From: In vivo imaging of mitochondrial DNA mutations using an integrated nano Cas12a sensor

a Confocal imaging of subcellular localization of InCasor in HepG2 cells after treated with 50 nM InCasorCyt C apt+ or InCasorCyt C apt-. InCasor were labelled with Cy5 (red), mitochondrial were stained with TOMM20 antibody (green). Scale bar: 25 μm. b The Pearson’s correlation coefficient (PCC) of InCasor and mitochondrial were statistically analyzed by Fiji.

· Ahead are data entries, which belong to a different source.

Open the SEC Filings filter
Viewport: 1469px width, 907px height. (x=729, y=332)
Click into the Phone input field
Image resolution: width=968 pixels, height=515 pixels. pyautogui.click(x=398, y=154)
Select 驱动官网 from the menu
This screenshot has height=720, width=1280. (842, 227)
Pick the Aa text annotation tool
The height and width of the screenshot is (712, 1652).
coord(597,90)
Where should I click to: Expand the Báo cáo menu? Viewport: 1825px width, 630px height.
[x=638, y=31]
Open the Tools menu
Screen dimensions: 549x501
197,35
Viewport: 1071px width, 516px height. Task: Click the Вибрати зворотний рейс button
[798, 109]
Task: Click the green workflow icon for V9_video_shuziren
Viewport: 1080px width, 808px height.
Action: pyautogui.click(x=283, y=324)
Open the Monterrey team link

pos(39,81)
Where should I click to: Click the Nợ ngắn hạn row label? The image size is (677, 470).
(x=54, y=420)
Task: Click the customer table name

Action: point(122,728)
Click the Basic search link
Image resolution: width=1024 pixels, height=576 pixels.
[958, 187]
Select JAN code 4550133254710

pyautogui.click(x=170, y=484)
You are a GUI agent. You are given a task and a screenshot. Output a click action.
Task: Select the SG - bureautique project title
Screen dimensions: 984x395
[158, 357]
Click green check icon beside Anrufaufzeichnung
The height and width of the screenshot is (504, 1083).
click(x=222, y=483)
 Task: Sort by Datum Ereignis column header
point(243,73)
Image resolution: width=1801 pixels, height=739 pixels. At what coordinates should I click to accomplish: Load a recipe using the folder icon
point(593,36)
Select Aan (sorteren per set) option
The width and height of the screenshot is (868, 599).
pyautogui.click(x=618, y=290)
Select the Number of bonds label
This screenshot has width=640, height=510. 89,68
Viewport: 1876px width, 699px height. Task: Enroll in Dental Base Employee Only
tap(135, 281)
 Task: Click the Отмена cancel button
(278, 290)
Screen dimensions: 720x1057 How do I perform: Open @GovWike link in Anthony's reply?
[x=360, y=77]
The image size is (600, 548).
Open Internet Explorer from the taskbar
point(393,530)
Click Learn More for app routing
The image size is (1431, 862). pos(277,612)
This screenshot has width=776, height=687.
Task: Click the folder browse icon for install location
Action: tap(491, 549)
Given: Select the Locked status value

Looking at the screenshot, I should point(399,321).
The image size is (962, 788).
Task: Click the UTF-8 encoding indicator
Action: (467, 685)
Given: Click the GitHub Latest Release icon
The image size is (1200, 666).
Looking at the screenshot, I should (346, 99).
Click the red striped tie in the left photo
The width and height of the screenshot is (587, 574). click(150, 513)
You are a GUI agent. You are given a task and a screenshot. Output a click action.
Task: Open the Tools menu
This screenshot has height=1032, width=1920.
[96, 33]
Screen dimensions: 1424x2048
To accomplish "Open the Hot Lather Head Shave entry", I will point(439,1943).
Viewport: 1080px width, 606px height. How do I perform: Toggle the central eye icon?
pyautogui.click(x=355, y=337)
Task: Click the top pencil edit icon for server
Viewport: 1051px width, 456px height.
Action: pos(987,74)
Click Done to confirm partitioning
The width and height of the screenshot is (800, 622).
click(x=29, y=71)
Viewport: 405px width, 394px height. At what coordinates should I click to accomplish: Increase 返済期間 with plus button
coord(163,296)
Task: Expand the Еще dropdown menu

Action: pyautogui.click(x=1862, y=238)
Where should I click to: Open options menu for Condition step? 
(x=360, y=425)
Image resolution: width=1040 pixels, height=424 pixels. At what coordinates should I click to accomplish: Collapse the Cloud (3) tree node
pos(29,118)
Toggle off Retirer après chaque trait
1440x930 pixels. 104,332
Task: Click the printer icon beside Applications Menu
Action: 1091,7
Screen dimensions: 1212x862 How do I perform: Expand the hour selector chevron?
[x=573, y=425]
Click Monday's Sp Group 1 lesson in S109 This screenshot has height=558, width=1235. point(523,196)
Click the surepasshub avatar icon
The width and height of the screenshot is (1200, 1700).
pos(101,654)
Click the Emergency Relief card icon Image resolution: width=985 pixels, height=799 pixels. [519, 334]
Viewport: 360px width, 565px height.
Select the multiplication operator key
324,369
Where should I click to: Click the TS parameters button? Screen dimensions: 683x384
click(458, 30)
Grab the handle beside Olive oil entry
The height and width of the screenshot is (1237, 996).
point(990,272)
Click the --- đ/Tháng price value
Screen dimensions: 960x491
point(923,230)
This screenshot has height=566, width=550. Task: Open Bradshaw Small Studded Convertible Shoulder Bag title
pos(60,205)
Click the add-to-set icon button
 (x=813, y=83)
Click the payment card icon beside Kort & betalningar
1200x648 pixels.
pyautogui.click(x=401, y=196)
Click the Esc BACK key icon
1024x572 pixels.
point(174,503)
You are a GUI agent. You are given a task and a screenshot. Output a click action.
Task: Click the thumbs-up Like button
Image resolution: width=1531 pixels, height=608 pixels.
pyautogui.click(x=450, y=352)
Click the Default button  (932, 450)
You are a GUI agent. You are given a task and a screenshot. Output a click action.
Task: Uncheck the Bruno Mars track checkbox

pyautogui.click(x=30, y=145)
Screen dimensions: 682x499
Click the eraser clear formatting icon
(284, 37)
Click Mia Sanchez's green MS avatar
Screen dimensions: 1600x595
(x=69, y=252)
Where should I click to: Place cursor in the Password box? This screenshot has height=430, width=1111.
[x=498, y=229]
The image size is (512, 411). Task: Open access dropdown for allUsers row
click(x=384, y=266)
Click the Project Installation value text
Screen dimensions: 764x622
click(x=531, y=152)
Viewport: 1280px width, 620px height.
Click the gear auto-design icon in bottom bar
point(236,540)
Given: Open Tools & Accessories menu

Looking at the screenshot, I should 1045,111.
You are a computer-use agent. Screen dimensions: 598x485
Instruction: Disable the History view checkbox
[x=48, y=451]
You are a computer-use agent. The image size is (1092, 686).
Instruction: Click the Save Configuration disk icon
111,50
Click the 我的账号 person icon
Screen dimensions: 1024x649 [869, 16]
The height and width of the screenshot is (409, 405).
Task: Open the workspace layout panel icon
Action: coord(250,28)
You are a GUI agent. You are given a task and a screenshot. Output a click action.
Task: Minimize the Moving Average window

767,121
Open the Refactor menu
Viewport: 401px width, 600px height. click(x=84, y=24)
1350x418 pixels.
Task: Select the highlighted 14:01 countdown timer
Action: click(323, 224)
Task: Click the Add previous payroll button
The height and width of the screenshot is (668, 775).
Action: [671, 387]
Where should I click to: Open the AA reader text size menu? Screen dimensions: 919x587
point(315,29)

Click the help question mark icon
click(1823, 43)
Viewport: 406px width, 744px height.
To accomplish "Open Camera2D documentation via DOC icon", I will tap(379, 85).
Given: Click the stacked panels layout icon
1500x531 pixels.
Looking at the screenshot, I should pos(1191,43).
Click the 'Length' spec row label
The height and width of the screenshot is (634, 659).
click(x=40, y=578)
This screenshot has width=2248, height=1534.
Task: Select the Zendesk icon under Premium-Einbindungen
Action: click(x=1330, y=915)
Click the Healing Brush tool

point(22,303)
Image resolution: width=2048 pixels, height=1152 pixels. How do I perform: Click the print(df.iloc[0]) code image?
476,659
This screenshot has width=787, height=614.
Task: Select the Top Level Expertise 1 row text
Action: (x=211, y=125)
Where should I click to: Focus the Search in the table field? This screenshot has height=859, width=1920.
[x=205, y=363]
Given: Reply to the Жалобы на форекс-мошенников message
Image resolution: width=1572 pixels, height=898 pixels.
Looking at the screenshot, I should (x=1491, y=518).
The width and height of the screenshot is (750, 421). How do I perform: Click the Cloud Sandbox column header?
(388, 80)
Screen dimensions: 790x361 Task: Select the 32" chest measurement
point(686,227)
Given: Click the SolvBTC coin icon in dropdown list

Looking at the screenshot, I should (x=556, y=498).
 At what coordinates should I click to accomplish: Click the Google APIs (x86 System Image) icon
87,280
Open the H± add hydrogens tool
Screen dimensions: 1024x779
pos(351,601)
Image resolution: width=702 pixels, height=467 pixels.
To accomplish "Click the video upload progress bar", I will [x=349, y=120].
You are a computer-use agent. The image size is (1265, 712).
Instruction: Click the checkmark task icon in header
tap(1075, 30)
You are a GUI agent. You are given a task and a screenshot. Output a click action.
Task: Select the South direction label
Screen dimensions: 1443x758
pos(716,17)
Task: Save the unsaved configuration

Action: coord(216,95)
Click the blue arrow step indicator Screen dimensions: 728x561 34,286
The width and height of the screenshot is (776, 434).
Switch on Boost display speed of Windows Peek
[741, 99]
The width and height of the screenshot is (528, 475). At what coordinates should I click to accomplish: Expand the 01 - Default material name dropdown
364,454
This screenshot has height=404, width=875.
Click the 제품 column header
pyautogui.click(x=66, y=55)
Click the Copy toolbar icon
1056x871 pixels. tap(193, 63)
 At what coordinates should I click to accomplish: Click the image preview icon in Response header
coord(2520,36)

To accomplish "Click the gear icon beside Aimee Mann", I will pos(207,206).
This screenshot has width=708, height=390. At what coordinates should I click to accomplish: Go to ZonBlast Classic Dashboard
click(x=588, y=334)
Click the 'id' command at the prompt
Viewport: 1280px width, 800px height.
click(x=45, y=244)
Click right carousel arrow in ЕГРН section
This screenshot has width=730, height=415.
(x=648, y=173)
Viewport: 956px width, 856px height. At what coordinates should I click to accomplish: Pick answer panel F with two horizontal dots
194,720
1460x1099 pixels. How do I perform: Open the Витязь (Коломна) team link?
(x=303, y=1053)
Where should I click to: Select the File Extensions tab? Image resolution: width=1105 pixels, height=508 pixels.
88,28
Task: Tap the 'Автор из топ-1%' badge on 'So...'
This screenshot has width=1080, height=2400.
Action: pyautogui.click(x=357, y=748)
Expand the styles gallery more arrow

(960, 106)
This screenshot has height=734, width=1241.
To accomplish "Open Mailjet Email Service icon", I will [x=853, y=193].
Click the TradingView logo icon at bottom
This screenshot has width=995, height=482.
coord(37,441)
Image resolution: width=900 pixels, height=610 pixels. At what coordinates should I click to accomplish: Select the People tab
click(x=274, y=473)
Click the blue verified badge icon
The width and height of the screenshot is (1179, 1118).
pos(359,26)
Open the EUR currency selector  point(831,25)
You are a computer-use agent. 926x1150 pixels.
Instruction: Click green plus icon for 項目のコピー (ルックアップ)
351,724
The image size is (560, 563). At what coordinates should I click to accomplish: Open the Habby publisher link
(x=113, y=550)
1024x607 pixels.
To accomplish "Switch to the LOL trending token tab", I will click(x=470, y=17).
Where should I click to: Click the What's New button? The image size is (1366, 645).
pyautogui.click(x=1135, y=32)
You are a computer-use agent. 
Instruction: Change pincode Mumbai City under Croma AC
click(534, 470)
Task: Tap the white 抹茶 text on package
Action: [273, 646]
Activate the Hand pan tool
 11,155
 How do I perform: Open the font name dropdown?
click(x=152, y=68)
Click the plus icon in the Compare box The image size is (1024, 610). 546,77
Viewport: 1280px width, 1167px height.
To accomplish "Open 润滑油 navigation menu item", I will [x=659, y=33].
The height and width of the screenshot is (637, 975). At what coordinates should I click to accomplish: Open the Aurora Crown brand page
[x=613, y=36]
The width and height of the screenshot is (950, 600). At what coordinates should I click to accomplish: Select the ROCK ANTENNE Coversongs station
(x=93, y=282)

Data are expressed as mean ± SD (n = 3 biologically independent experiments). c Bio-TEM of HepG2 cells treated with Au NPs labelled InCasorCyt C apt+ or InCasorCyt C apt-. d Proteinase protection assay and western blots showing successful delivery of Cas12a into mitochondria. HepG2 cells were incubated with 50 nM InCasorCyt C apt+ or InCasorCyt C apt- for 6 h. After incubation, 20 μg of isolated crude mitochondrial fraction was treated with 50 μg/mL proteinase K for 30 min on ice, followed by western blotting. 20 μg of crude mitochondrial fraction w/o proteinase K treatment was used as control. e Schematic (left) of InCasor for mitochondria targeting in living HepG2 cells by fluorescent ribonucleoprotein consisting of synthesized fluorescent crRNA and Cas12a. Confocal imaging (right) of subcellular localization of Cas12a RNP in HepG2 cells after treated with 50 nM InCasorCyt C apt+ or InCasorCyt C apt-. Cas12a protein was labelled with Cy5 (purple), crRNA was labelled with FITC (green), and mitochondrial were stained with Mito-Tracker (red). Scale bar: 25 μm. f Fluorescence microscopy images of JC-1-labeled HepG2 cells treated with 50 nM InCasorCyt C apt+ or InCasorCyt C apt- probe at 37 °C for 6 h; scale bar: 50 µm. g Fluorescence microscopy images of Calcein AM-labeled HepG2 cells treated with 50 nM InCasorCyt C apt+ or InCasorCyt C apt- probe at 37 °C for 6 h; scale bar: 200 µm. h Semiquantitative statistics of mitochondrial membrane potential (Δϕm) measurements and mitochondrial permeability of HepG2 cells after different treatments. Data are analyzed by two-sided Student’s t-test and shown as mean ± SD. For a, c, d, e, and h, the experiments were repeated three times independently. Source data from (b, d, and h) are provided as a Source Data file.